#lastprintissue ? As Business Insider notes, “Newsweek’s Final Ever Print Cover Features A… Hashtag,” as the torch is passed from one communication medium to another.
I wonder how big a bestseller the last print issue will be? Perhaps the famous quote attributed to Red Skelton regarding infamous Hollywood mogul Harry Cohn’s packed funeral will give some hint as to how many will buy a copy for their archives. Or as the American Glob Website quipped in October when the date of Newsweek’s euthanasia was released, “So This Is How Newsweek Dies… With Thunderous Applause.”
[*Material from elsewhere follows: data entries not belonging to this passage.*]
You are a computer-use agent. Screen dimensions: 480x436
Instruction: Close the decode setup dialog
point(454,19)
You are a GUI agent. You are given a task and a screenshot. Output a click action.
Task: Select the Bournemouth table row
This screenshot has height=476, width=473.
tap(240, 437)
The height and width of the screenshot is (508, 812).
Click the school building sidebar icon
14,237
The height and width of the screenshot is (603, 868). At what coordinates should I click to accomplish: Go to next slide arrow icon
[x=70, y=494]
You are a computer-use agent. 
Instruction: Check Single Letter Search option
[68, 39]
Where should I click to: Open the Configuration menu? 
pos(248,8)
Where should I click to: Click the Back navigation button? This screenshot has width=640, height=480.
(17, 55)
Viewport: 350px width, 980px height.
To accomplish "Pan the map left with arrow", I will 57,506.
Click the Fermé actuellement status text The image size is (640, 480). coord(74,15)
In their Drudge-linked article, Capital New York writes, “Betrayed by the Zeitgeist she once channeled, Tina Brown invokes it one last time.” But of course, the real damage done to the magazine by not understanding the Zeitgeist was done by the magazine’s previous administration. Tina was simply duped into becoming an unwitting fall-girl for brand far, far too damaged to be salvaged.
Update: Twitchy rounds up bipartisan reaction from Twitter responding to Newsweek’s print demise; Jim Romenesko’s blog collates some Tweets mostly from the MSM. Regarding the latter post, Kathy Shaidle emails, “If only journalists were this clever when they wrote stuff intended for us lowly peons, instead of for each other on Twitter.”
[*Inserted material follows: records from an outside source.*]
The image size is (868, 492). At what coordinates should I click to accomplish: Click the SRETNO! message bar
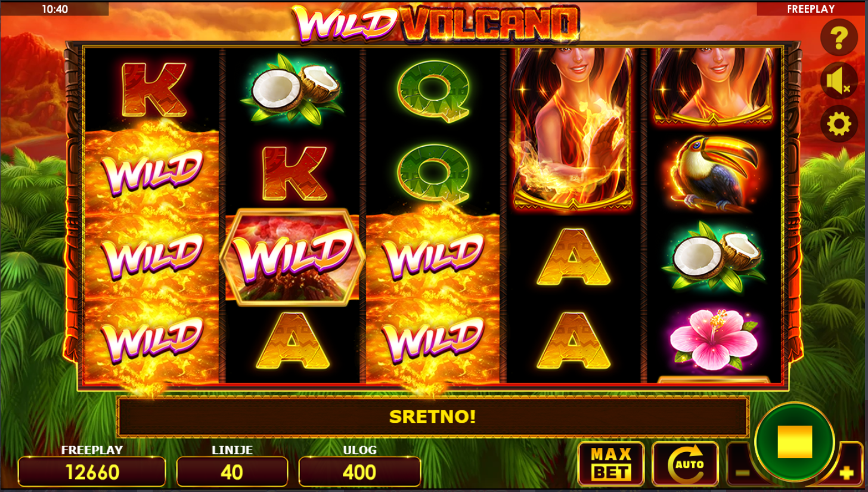[433, 416]
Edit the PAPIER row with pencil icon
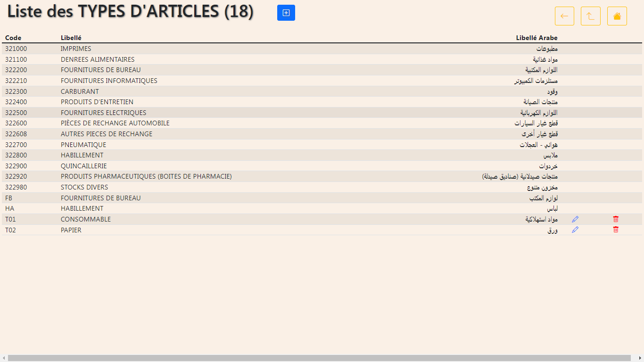 tap(575, 230)
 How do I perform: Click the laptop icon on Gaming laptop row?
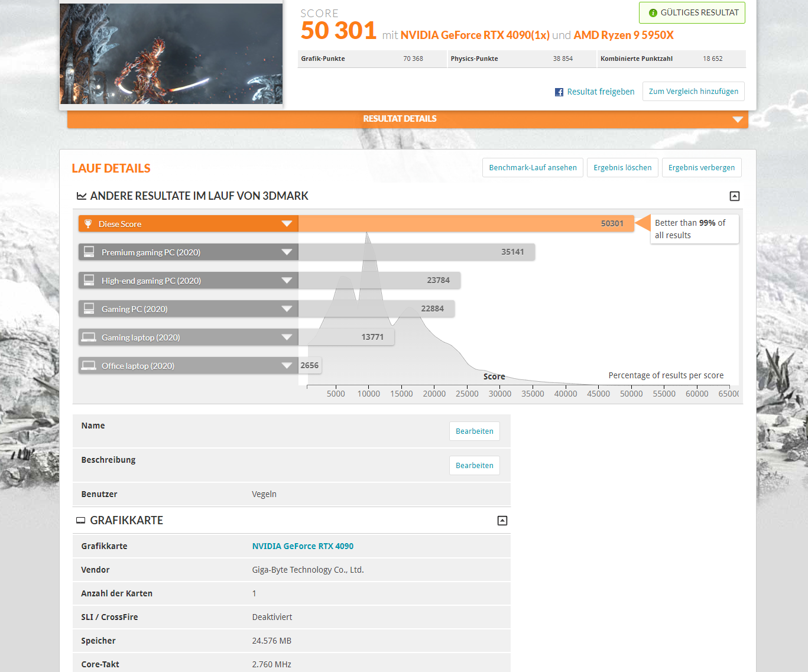pos(89,336)
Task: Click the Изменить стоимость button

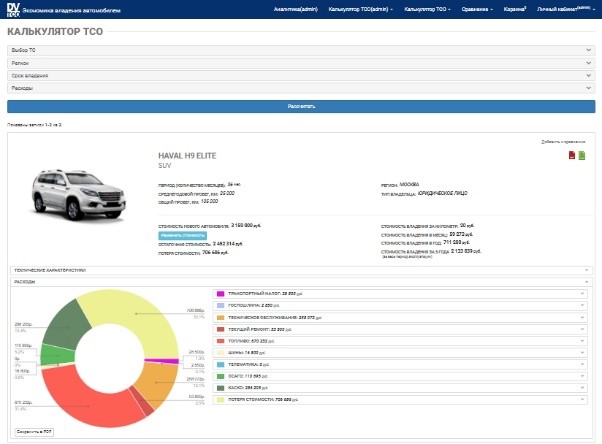Action: [181, 234]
Well, Newsweek tried to become a closed loop under the Washington Post — and we now know the answer to Andrew Ferguson’s query in the Weekly Standard back in 2009:
Jon offered another wonderful Meachamism in his own lead essay about President Obama.
“As he turned to make the walk back to Air Force One,” Jon wrote, “a breeze blew–and everybody scurried anew, to keep up with him. It was that kind of day–and it has been that kind of presidency: Barack Obama, moving as he wishes to move, and the world bending itself to him.”
You could just imagine everybody reading this if anybody read Newsweek. They would admire the rich, fecund gorgeousness of Jon’s prose–a breeze blew / scurried anew–and nod and tap their lower lips with their index fingers, because while everybody will say that Jon’s point is true, it isn’t. What Jon wrote, in fact, is the direct opposite of the truth. Even as the sentence was being written, the president was violating several campaign promises for the simple reason that he has had to bend himself to the world, as presidents usually do. And a good thing, too.
It was that kind of week: While flipping the pages of the new Newsweek, it began to occur to everybody that, hey, this is a pretty stupid idea for a magazine. Are there really 1.5 million magazine readers–the number of subscribers Jon has promised advertisers–who want a liberal opinion magazine written by liberals who don’t want to admit they’re liberals? Last week everybody looked at one another and pondered a world without Newsweek.
It’s a cruel and unforgiving Zeitgeist out there.